- [TASK TO COMPLETE] Could you copy exactly the lines below from the one with "Click the green spike peak near 10/27/2025" to the one with "948x528 pixels.", inclusive, leaving out any pictures?

- [DATA RECORDS]
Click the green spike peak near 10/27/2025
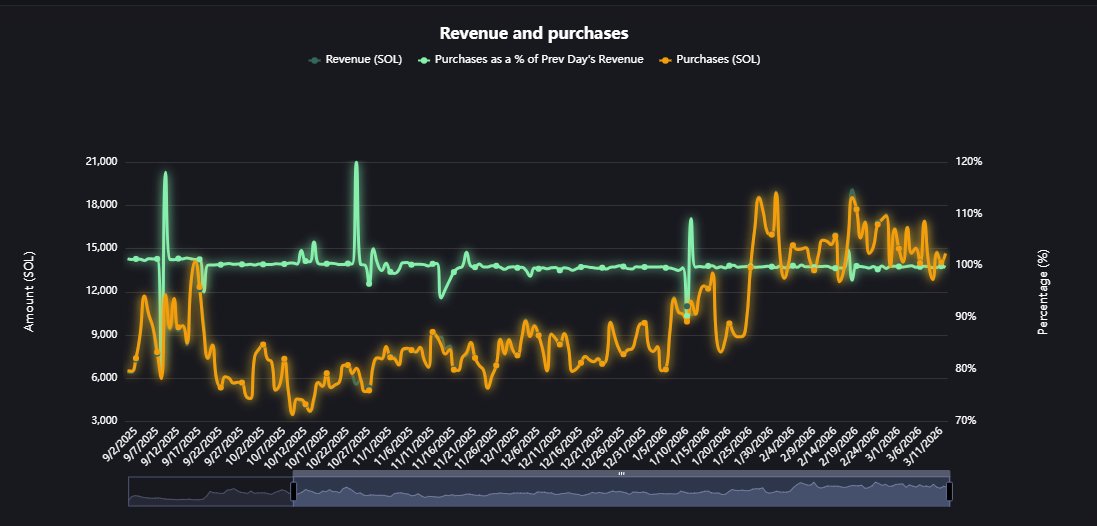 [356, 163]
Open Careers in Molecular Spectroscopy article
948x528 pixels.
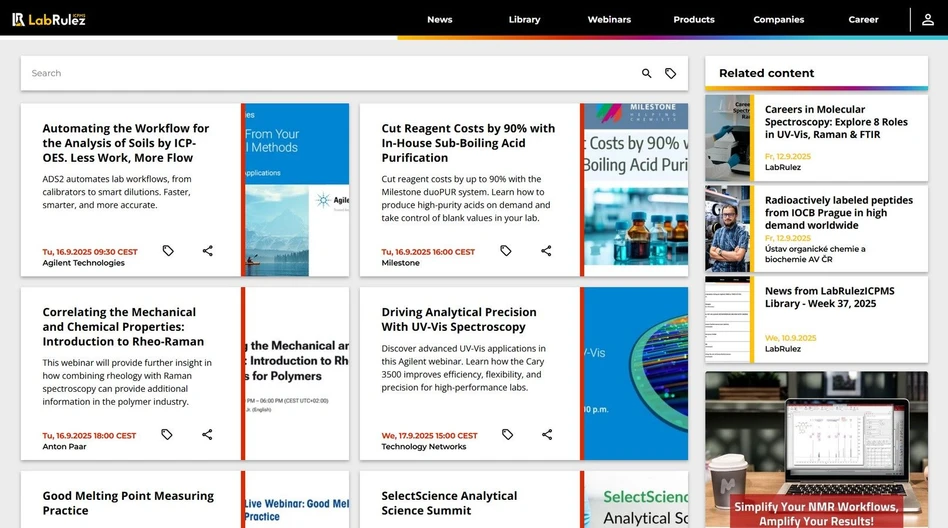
...
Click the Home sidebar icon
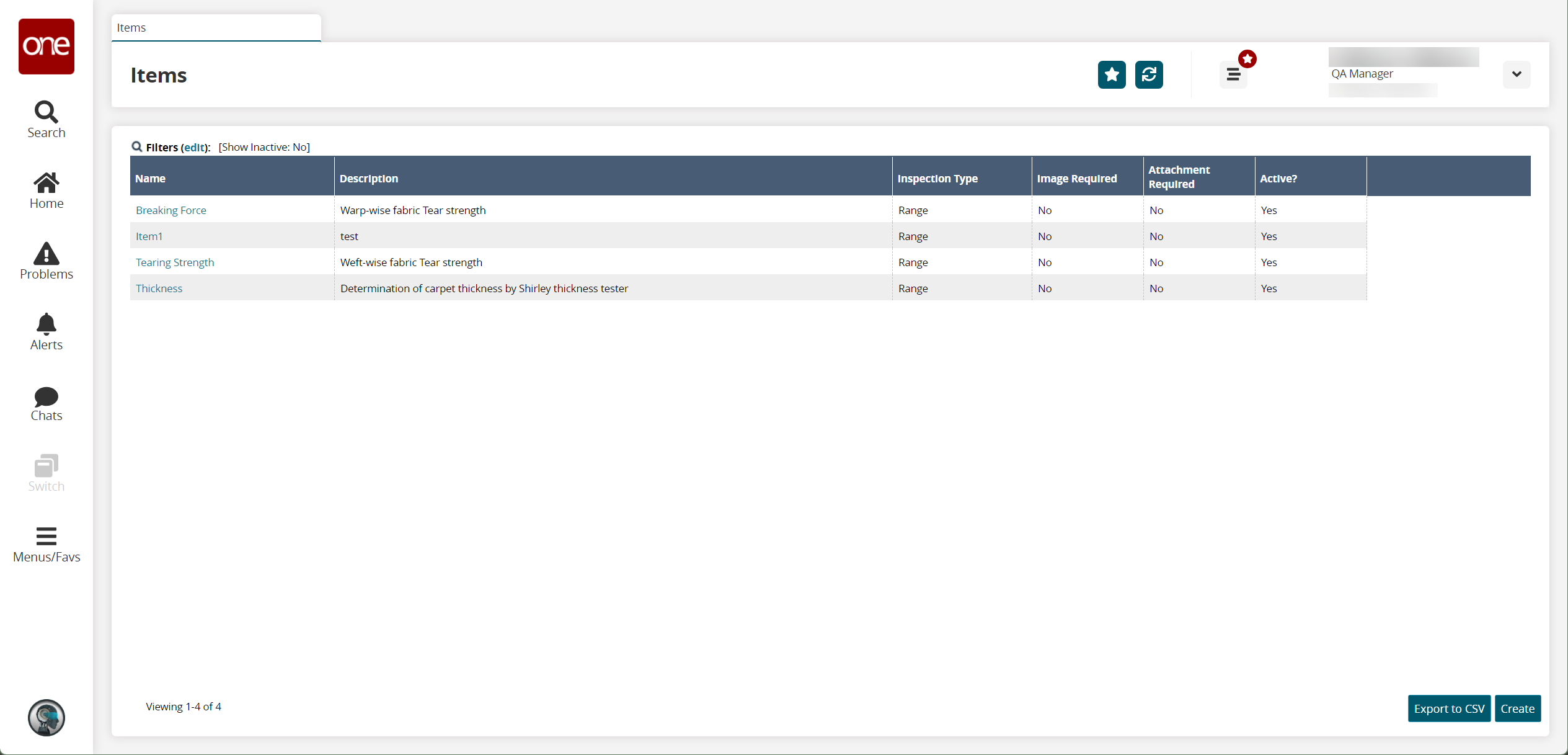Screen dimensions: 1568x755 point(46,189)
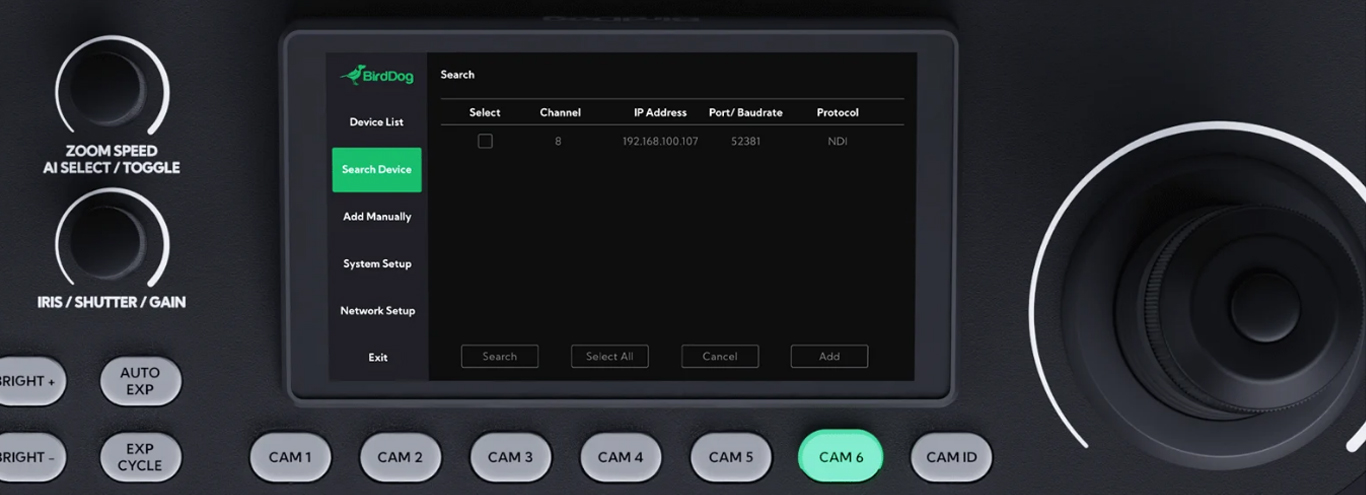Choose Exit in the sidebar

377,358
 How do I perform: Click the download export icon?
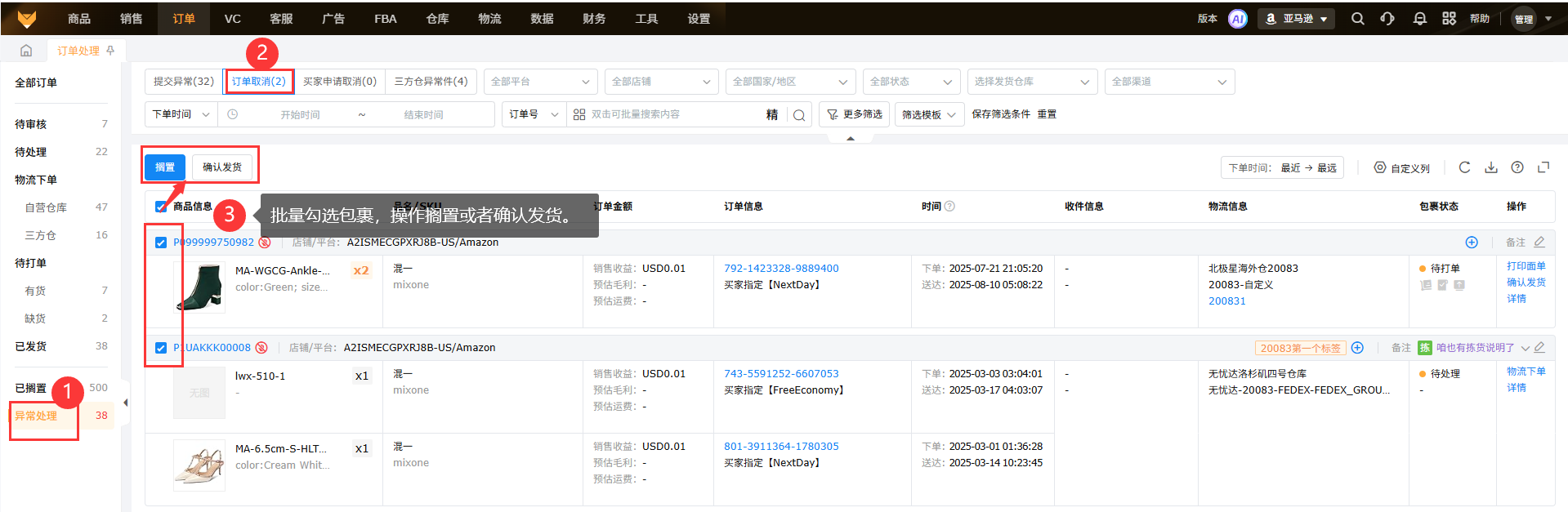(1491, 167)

- [TASK ANSWER]
Click the green spike peak near 10/27/2025
 [356, 163]
Open Careers in Molecular Spectroscopy article
948x528 pixels.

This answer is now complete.